Roy E. Weiss, MD
Our laboratory is concerned with identifying the causes and risk factors associate with gestational diabetes mellitus (GDM). Cortisol is an important regulator of glucose and lipid metabolism, antagonizing insulin action in liver, adipose tissue, and muscle. Normal pregnancy is characterized by 2-4 fold elevations in serum cortisol. The hypercortisolism of pregnancy may play a role in some of the metabolic perturbations commonly seen in pregnancy. Elevations in serum cortisol may contribute to insulin resistance during gestation, and in combination with inadequate compensatory insulin secretion, may result in GDM. The overall goal of this study is to investigate the role of pregnancy related hypercortisolism in the development of GDM. We have 3 related hypotheses: (1) That women with GDM have higher levels of circulating cortisol and a reduction in the sensitivity to feedback by cortisol than normal glucose tolerant (NGT) pregnant woman; (2) Women with GDM have increased conversion of cortisone to the active hormone cortisol and (3) Women with GDM will more likely have a polymorphism in the glucocorticoid receptor that is associated with increased sensitivity to cortisol. To test these hypotheses directly we will assess the hypothalamic–pituitary–adrenal (HPA) axis in women with GDM by several methods; (2) We will measure 11b-hydroxysteroid dehydrogenase activity in the adipose tissue of women with NGT and GDM obtained at c-section; and (3) Determination of the polymorphisms of the glucocorticoid receptor in women with GDM. The results of the proposed studies are expected to make an important contribution to the understanding of the physiology GDM with diagnostic and clinical implications for its management.
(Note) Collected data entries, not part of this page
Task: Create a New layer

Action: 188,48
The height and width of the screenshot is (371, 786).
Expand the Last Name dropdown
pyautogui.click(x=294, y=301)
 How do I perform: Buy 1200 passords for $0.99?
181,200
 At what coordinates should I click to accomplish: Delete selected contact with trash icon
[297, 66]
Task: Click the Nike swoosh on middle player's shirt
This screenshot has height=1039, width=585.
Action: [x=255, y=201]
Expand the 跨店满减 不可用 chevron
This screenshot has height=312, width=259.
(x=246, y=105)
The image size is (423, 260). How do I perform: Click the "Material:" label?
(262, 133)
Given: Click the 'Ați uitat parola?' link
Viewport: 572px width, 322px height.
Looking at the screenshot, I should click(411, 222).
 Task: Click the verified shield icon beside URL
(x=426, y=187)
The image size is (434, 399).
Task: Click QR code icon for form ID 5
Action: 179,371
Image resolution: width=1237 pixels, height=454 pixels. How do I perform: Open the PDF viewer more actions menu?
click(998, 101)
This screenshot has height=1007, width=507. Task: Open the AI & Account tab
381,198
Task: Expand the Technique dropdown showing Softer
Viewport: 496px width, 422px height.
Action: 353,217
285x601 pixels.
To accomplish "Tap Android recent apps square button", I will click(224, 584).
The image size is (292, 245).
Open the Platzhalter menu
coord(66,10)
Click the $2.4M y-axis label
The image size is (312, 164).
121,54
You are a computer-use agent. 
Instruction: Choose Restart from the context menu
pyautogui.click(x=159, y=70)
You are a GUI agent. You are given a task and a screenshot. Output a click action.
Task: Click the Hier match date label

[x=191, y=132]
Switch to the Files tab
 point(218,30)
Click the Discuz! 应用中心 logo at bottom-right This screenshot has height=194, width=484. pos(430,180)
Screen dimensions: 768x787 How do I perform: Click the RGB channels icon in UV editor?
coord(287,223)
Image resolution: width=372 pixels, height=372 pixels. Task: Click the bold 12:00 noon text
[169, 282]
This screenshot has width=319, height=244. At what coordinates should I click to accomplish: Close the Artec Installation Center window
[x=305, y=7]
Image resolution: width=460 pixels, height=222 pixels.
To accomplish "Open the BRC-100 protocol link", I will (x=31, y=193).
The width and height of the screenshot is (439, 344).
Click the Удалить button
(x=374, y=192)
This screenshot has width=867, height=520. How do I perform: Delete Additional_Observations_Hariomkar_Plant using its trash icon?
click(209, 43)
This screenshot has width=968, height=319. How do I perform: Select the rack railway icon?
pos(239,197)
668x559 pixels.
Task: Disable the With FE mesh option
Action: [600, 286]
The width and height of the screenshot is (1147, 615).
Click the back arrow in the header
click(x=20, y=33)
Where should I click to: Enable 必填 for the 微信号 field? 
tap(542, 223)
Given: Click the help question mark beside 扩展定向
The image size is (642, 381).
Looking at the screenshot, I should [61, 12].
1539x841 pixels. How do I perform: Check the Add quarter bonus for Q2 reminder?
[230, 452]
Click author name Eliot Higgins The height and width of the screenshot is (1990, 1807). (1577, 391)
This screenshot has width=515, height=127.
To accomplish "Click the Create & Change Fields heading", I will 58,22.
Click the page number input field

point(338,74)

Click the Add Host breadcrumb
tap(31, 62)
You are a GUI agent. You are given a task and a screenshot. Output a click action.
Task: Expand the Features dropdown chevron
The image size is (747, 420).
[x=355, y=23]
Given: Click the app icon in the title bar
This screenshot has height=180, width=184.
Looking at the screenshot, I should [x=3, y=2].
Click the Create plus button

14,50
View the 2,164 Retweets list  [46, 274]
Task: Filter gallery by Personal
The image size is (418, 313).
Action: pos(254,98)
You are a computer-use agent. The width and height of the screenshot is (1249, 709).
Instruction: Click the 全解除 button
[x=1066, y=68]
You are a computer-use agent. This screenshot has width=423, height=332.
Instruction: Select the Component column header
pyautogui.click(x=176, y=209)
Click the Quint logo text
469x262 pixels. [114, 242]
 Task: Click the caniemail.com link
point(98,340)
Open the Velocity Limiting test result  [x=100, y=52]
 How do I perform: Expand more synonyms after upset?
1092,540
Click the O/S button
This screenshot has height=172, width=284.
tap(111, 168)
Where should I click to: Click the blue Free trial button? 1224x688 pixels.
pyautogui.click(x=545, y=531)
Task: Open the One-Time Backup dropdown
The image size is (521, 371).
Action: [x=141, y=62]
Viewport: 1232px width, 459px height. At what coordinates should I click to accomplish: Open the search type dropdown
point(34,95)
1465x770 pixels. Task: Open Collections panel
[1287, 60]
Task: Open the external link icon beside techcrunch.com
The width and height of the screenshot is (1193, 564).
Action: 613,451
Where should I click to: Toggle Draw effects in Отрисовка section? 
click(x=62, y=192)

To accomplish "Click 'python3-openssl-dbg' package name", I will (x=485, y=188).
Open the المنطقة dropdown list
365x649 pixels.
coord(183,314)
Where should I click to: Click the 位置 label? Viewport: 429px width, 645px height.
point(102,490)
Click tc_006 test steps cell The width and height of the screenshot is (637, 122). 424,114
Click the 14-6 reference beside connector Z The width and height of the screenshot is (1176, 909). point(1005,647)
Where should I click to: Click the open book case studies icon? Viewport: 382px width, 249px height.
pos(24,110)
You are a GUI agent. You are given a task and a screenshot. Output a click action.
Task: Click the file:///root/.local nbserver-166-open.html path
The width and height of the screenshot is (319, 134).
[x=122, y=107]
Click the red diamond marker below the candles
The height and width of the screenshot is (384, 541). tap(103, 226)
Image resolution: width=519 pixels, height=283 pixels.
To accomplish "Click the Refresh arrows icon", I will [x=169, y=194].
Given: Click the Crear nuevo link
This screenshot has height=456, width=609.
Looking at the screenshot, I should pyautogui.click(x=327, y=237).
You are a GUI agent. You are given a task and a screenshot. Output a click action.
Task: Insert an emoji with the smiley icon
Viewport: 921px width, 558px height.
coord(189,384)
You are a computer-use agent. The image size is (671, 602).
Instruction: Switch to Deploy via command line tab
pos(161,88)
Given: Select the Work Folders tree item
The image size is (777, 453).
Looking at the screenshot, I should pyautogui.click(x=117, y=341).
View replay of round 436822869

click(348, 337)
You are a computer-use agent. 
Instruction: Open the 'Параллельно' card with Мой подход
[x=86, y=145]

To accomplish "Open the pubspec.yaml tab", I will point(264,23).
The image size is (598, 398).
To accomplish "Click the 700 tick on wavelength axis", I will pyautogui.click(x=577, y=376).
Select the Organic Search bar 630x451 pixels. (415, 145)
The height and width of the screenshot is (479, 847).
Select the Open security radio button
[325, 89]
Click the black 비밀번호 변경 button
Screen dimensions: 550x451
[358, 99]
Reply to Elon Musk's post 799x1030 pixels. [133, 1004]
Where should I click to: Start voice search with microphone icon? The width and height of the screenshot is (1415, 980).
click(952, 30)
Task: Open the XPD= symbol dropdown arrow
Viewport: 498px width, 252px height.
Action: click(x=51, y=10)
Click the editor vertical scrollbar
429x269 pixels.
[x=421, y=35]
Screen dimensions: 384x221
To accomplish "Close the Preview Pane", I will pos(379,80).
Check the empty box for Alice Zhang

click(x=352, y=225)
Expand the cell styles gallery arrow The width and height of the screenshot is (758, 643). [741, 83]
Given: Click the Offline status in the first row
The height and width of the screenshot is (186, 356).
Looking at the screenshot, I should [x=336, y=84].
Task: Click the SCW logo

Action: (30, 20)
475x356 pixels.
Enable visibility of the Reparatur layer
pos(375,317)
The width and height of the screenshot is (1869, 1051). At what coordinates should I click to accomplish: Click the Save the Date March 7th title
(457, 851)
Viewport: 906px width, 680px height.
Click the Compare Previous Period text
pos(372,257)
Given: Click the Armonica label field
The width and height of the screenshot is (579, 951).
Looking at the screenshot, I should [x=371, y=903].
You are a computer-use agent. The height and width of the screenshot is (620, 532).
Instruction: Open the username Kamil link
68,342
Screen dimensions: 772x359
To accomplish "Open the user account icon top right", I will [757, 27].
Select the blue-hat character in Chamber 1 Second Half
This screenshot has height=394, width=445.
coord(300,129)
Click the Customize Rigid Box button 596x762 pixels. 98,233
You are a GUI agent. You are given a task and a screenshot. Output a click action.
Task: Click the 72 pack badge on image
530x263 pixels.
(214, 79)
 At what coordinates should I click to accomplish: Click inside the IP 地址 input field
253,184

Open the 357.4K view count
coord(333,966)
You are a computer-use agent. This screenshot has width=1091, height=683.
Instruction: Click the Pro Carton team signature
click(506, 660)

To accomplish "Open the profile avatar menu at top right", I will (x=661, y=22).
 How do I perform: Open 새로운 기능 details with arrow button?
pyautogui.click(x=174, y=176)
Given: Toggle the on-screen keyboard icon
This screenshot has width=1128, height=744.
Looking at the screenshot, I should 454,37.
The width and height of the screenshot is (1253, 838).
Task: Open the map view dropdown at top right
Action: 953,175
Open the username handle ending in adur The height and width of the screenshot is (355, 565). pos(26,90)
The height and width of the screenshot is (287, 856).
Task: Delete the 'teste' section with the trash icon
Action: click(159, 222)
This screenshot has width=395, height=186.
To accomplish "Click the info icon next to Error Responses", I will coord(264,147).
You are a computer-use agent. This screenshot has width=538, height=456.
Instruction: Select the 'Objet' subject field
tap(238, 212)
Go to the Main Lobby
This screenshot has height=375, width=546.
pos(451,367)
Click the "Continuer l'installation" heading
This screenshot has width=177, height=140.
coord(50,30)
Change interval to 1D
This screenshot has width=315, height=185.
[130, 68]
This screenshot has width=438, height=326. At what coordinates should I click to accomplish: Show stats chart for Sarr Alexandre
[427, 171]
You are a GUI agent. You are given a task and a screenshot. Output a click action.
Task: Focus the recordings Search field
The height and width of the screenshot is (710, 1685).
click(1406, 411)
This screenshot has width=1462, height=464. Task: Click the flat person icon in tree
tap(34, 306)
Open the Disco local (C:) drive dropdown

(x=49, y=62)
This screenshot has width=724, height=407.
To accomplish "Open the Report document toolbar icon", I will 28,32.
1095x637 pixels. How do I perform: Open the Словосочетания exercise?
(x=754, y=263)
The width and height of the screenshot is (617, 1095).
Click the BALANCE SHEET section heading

Mechanisms of hypercortisolism in pregnancy. Increase serum cortisol is a response to ACTH stimulation of the pituitary from either increased CRF stimulation from placenta, decreased corticotroph sensitivity to feedback of cortisol. Increased CBG (cortisol binding globulin) from the liver secondary to estrogen effect also increases cortisol. The contribution of increased renal clearance is uncertain.